It’s that time of year when everyone around you seems to be making plans to improve their fitness, physique, or activity level. For so many, the good intentions appear to fizzle by the end of January or shortly thereafter. However, fitness and health-related New Year’s resolutions don’t have to end in anguish.
The tips I’m going to provide are not mind-blowing, but practical and efficient. The S.M.A.R.T. acronym has been used for goal-setting in a variety of focuses from business to athletic performance and has been proven effective for those seeking health and fitness lifestyle changes or challenges. Consider your resolution synonymous with a goal. Goals that follow the S.M.A.R.T. guidelines have a much higher chance of survival!
- Specific – Decide what precisely you are trying to achieve and more importantly, how you are going to do it. If you want to lose weight, what steps are you willing and able to take? Avoid forming broad or ambiguous goals.
- Measurable – Your goals should be quantifiable. A major New Year’s snag is setting resolutions that are too vague or subjective. For example, “I want to look good in a bathing suit” or “I want to have a hot body.” If you cannot easily measure it, how will you know if you're making progress?
- Action Oriented – Goals should indicate something that needs to be done. How are you going to reach your goals? Create a flexible game plan, (one that can be adjusted if needed down the road).
- Realistic – Goals should be achievable given various constraints. Don’t set yourself up for failure! If you have a busy schedule and are just starting to exercise, don’t plan for six days a week. Start off with shorter sessions, lighter intensity and slowly progress your way forward as exercise becomes part of your normal routine.
- Timely – Goals should be achievable in a reasonable time. Educate yourself or seek guidance from a fitness or health professional to learn what an appropriate timeline would be for your goals. Any program or diet that promises a quick fix is unlikely to live up to its claims or provide you with long-term success.
- Self-determined – Goals should be set by, or have input, by you! If you’re working with a personal trainer, he/she can help you create S.M.A.R.T. goals, but the plan should be in line with your aspirations. If you’re getting pressured by family members or a doctor to lose weight, you need to be invested and involved in the goal-setting process for it to actually work.
But beware of these Resolution Pitfalls:
- Setting too many goals too soon.
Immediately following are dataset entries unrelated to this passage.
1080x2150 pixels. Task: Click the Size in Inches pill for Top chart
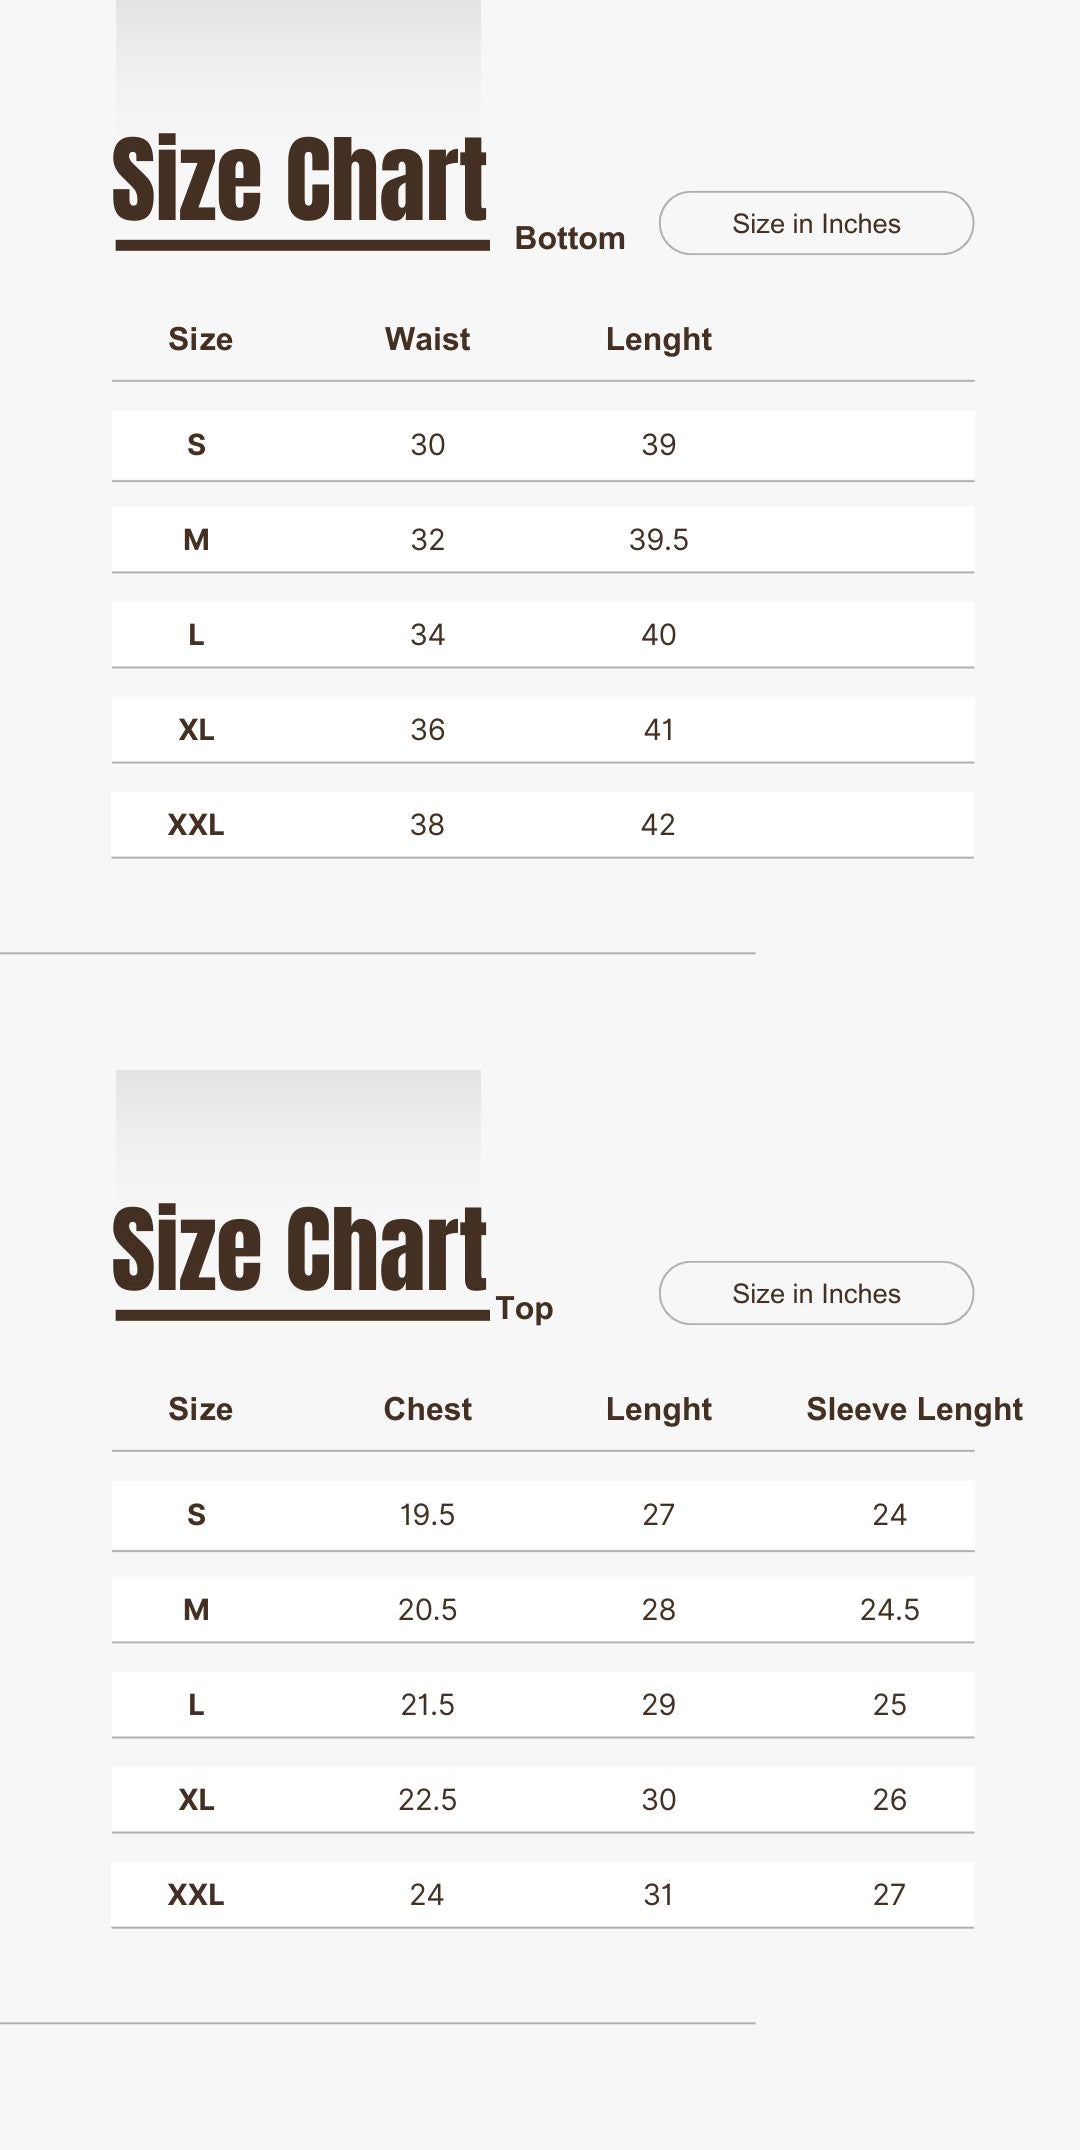click(816, 1293)
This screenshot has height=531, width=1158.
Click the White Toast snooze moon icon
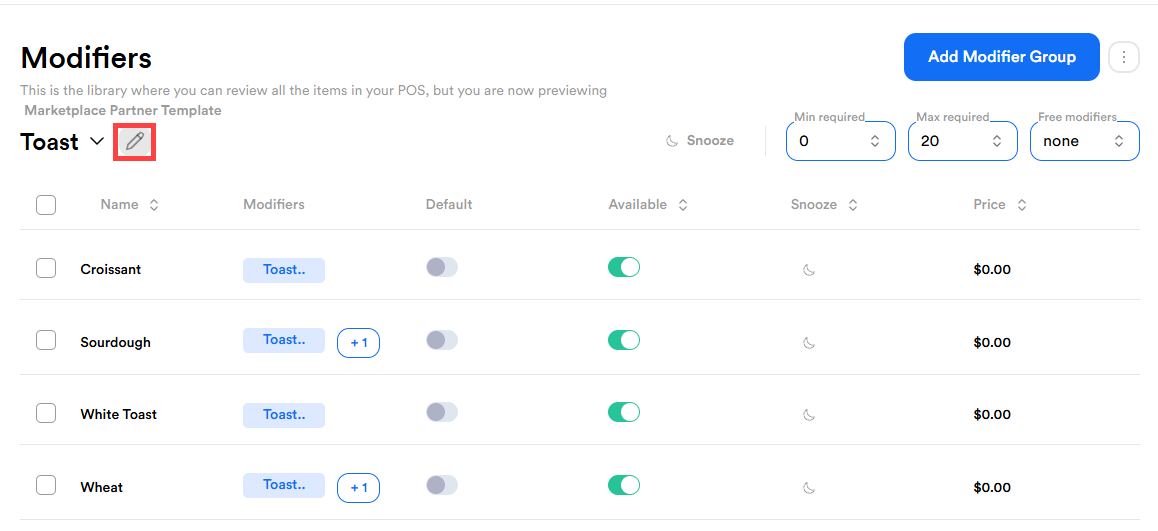click(809, 415)
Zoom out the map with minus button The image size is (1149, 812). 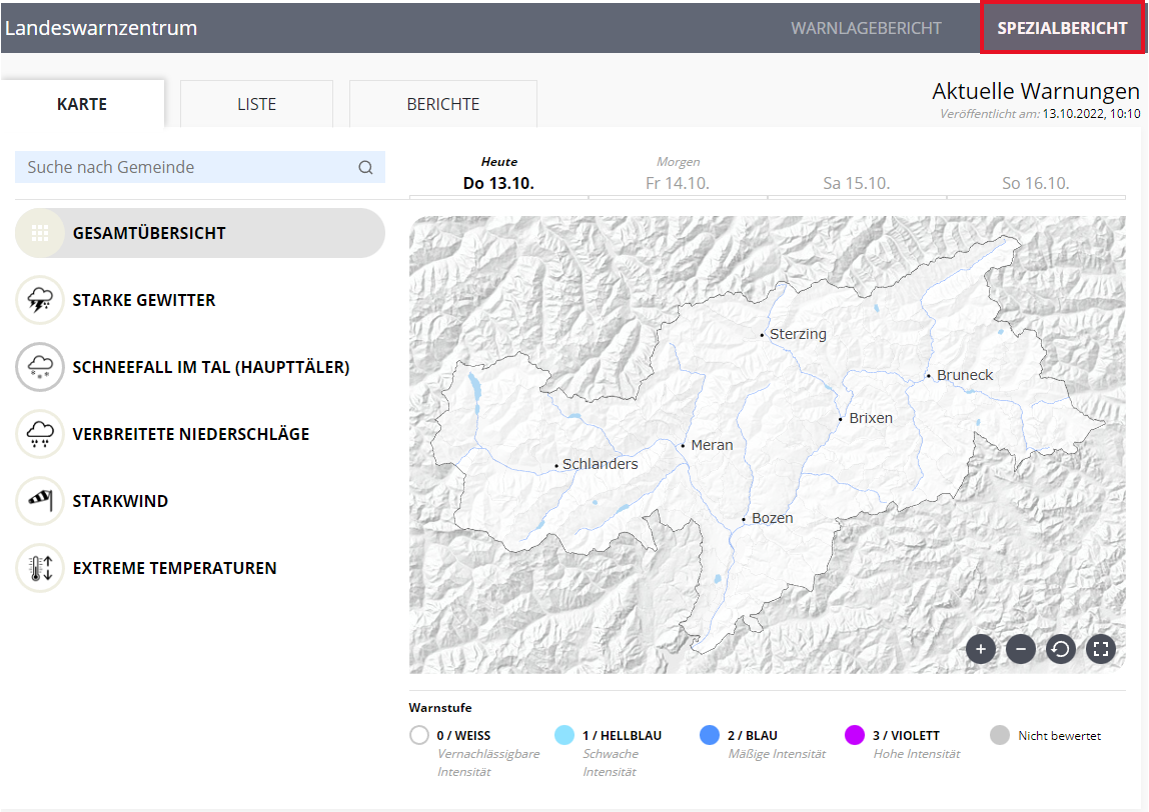[x=1020, y=650]

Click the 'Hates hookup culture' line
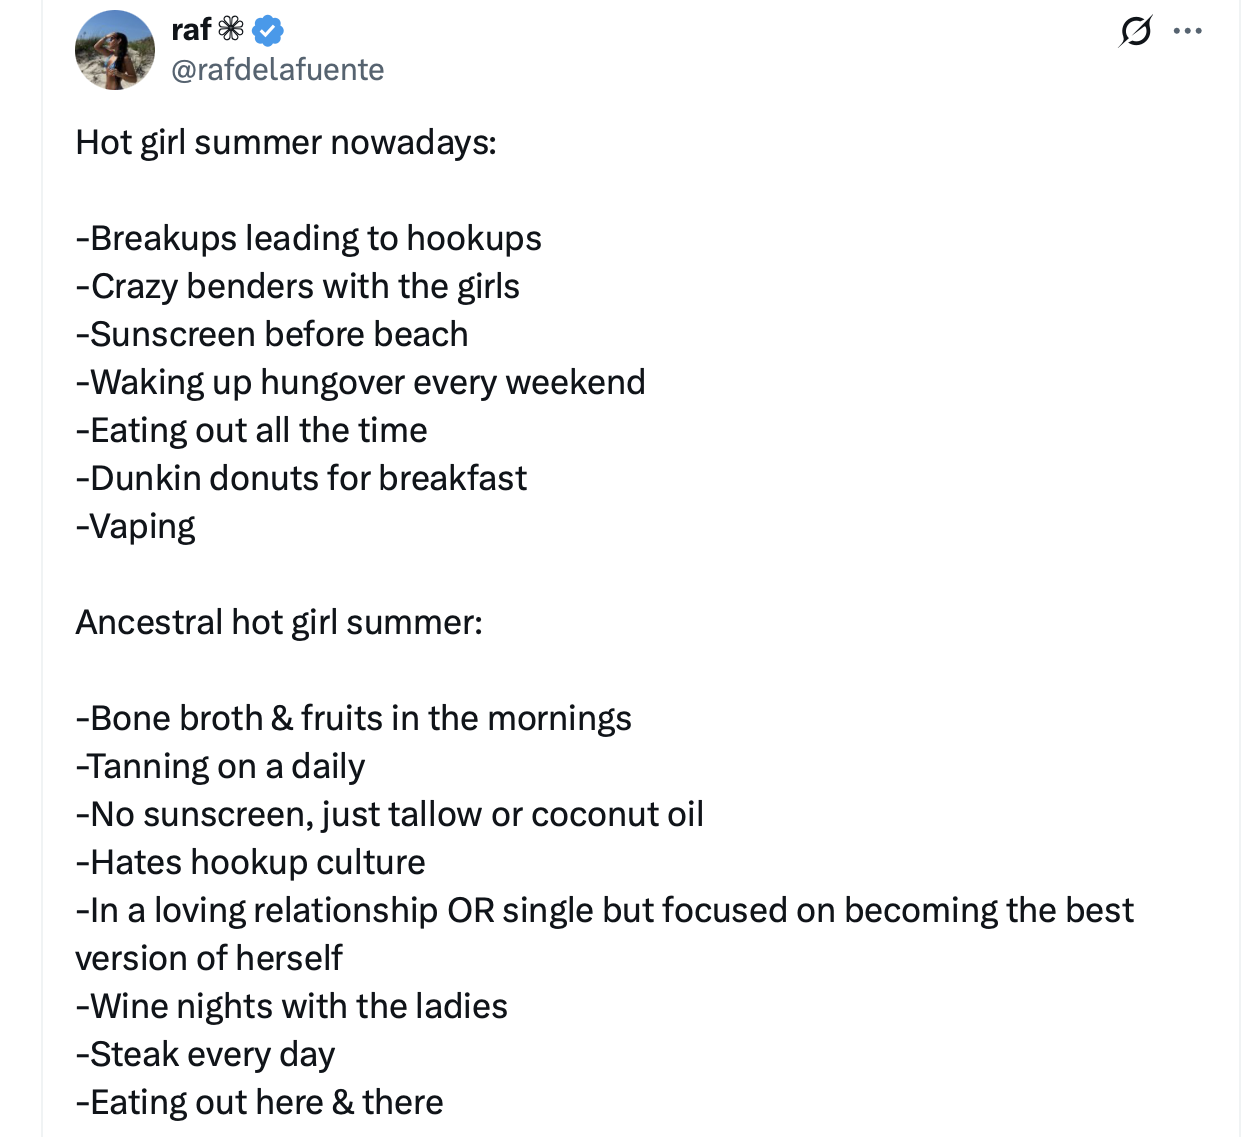251,863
Start with one major long-term goal and break it down into smaller, baby steps or short-term goals. If you want to improve your diet, an initial small step could be to eat four extra servings of fruits or vegetables in one week.
- Failing to adjust goals. Life happens and often when our exercise routine gets interrupted, we give up. Expect interruptions and make plans on how you’re going to get back into the swing of things when they do come up. Be flexible – life is not black and white so your goals shouldn’t be either!
- Failing to recognize individual differences. Don’t compare yourself to others or what you see/hear in the media. We have so many differences – physiologically, personally, professionally – that it just doesn’t make since to expect to make the same goals, follow the same plan, or expect the same results.
- Not providing evaluation. Record your goals and assess them. Create a schedule to check your progress and write down your achievements.
- Setting goals based on common fitness myths or misconceptions. As mentioned before, be sure that your goals are realistic, appropriate, and specific to you.